Tomcat Installation

Version 7.2 by KarlEilebrecht on 2010/06/18

Installation Steps

  • Download and install Tomcat. It's usually as simple as unzipping it in a directory. Let's call this directory TOMCAT_HOME.
  • Extract the XWiki WAR into a directory named xwiki in TOMCAT_HOME/webapps/. The reason you're expanding the WAR is because you'll need to modify one configuration file from inside the WAR later on when you configure the database access.
  • Edit your conf/server.xml to set UTF-8 encoding: <Connector port="8080" ... URIEncoding="UTF-8"/>
  • (optional) If you want to modify the port on which Tomcat will run, edit TOMCAT_HOME/conf/server.xml/. Search for 8080 (sometimes 8180 if you are under Linux) and replace with the port value you wish to use.
  • (optional) It is possible to setup Tomcat Java Server as a UNIX Daemon - JSVC. Just follow this instructions. The only reason to make Tomcat a daemon is to make it runnable on the 80th port, which can be replaced by using NginX as a proxy on the 80th port and then forwarding to Tomcat to the 8080th port.

Potential Issues

Out Of Memory Error

When you later run XWiki in Tomcat you may get an Out Of Memory error, especially if you're trying to import large files into your wiki. To solve this allocate more memory to the JVM. For Tomcat this can be done by setting the JAVA_OPTS environment property (on Windows to allocate 300MB you would set JAVA_OPTS to -Xmx300m). Another important option is the MaxPermSize parameter. Example: -XX:MaxPermSize=1g allocates 1GB of Permanent memory. If you are running Tomcat as service then defining JAVA_OPTS will not help. There is a utility provided in the bin folder of your Tomcat installation (for example for Tomcat 5.x on Windows it's called tomcat5w.exe).

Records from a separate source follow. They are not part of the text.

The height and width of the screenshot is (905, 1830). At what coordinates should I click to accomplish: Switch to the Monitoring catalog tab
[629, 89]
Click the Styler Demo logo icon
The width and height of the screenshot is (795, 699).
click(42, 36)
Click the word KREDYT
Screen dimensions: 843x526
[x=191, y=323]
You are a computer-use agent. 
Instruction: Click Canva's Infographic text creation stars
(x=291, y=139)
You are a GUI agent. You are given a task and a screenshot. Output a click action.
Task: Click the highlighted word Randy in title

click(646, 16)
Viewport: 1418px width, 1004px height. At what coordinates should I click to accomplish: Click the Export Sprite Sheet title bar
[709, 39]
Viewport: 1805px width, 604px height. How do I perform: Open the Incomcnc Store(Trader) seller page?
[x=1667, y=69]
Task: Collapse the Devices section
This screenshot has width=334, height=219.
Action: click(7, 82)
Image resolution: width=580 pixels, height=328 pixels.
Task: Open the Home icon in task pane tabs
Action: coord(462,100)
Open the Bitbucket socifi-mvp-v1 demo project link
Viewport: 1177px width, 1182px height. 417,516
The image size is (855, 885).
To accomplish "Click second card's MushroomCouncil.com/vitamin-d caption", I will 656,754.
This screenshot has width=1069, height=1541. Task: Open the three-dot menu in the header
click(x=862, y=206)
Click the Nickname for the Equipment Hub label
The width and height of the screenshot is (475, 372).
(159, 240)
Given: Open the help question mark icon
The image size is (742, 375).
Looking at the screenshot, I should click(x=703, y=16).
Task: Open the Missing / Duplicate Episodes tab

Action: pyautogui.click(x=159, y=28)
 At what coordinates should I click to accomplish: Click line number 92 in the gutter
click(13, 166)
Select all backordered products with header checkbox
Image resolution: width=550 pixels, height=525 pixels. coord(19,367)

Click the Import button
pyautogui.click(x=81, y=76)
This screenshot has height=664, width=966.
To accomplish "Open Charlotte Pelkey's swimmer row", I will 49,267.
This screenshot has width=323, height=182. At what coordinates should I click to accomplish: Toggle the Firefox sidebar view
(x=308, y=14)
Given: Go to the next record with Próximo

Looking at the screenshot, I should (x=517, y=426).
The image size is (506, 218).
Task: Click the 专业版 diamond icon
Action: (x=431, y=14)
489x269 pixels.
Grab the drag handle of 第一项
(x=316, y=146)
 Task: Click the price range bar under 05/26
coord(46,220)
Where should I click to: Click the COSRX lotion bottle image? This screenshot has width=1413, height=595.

It's a GUI tool which can be used to set various options including the heap size.

Java Security Manager

By default Tomcat is configured to have the Java Security Manager turned on. See the sample policy file for more details.

If you want to turn off the Java Security Manager for Tomcat, edit the Tomcat startup script. You might also want to check your /etc/init.d/tomcat file or /etc/default/tomcat5.5. You should see the following in the file:

# Use the Java security manager? (yes/no)
TOMCAT5_SECURITY=

Set it to no to turn off the Security Manager.